Amatola toad
- Conservation status: Critically Endangered (IUCN 3.1)

Scientific classification
- Kingdom: Animalia
- Phylum: Chordata
- Class: Amphibia
- Order: Anura
- Family: Bufonidae
- Genus: Vandijkophrynus
- Species: V. amatolicus
- Binomial name: Vandijkophrynus amatolicus (Hewitt, 1925)
- Synonyms: Bufo angusticeps amatolica Hewitt, 1925; Bufo amatolicus Hewitt, 1925;

= Amatola toad =

- Authority: (Hewitt, 1925)
- Conservation status: CR
- Synonyms: Bufo angusticeps amatolica Hewitt, 1925, Bufo amatolicus Hewitt, 1925

Species of amphibian

The Amatola toad (Vandijkophrynus amatolicus) is a species of toad in the family Bufonidae. It is endemic to the Eastern Cape province, South Africa, where it is known from the Winterberg and Amathole Mountains. The specific name refers to the type locality, "Amatola Range, near Hogsback".

==Description==
Amatola toads are small toads, with females reaching 38 mm in snout–vent length. The dorsum is usually uniform dark grey or olive-brown with a distinct, pale, vertebral stripe. Parotoid glands are well developed. There are numerous small, flattened warts on the dorsal surface. The tadpoles are brown in colour.

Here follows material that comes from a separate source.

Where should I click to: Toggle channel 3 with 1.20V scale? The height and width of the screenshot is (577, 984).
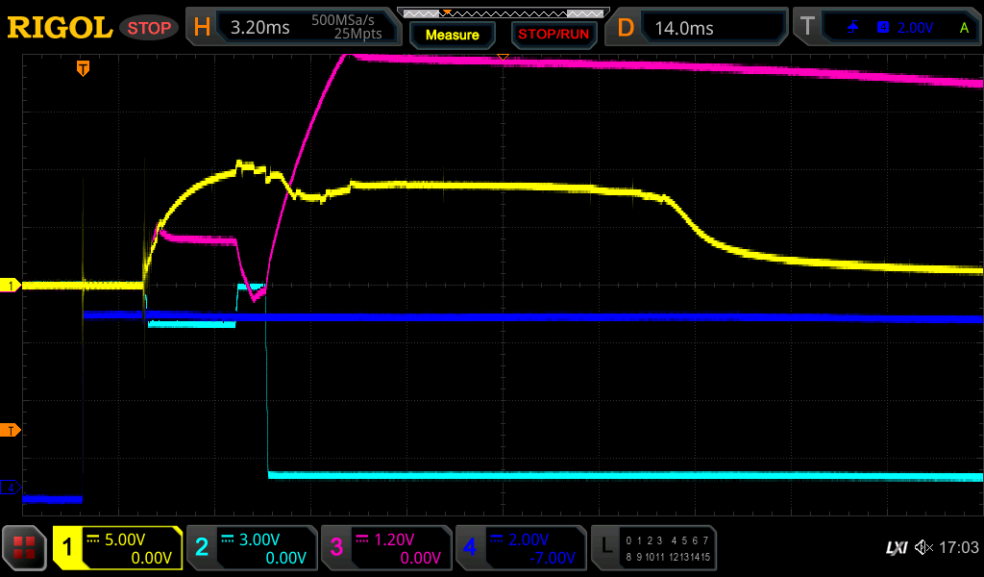(386, 548)
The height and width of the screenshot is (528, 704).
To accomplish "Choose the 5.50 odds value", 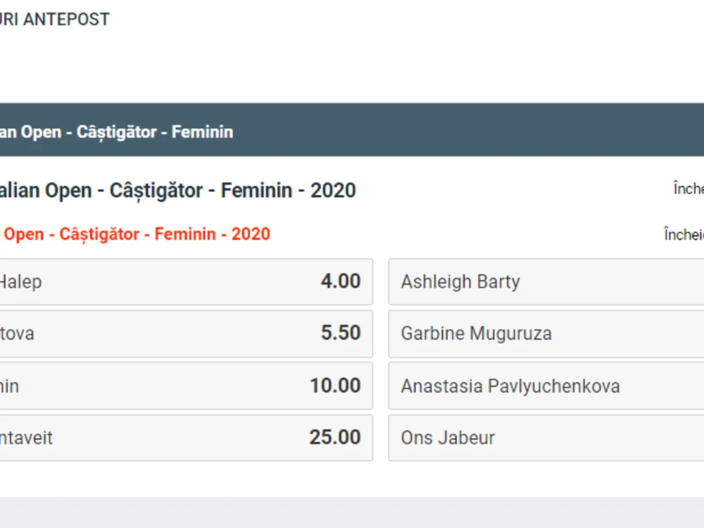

==Habitat and conservation==
Its natural habitats are high-altitude moist grasslands. Reproduction takes place in shallow temporary pools and seepages, including pools formed in vehicle tracks.

The species is known to congregate in large numbers to breed. However, it was not observed in 1998–2009 despite numerous searches, and the species was feared to be extinct. In 2011, an adult female and many tadpoles were again discovered, on a site that had been searched before. Detection seems to require suitable weather, i.e., heavy rains that trigger breeding.

The main threats to Amatola toad are loss of grassland through afforestation, overgrazing, and fires. Forestry vehicle use during the breeding season can be detrimental to the tadpoles and breeding adults.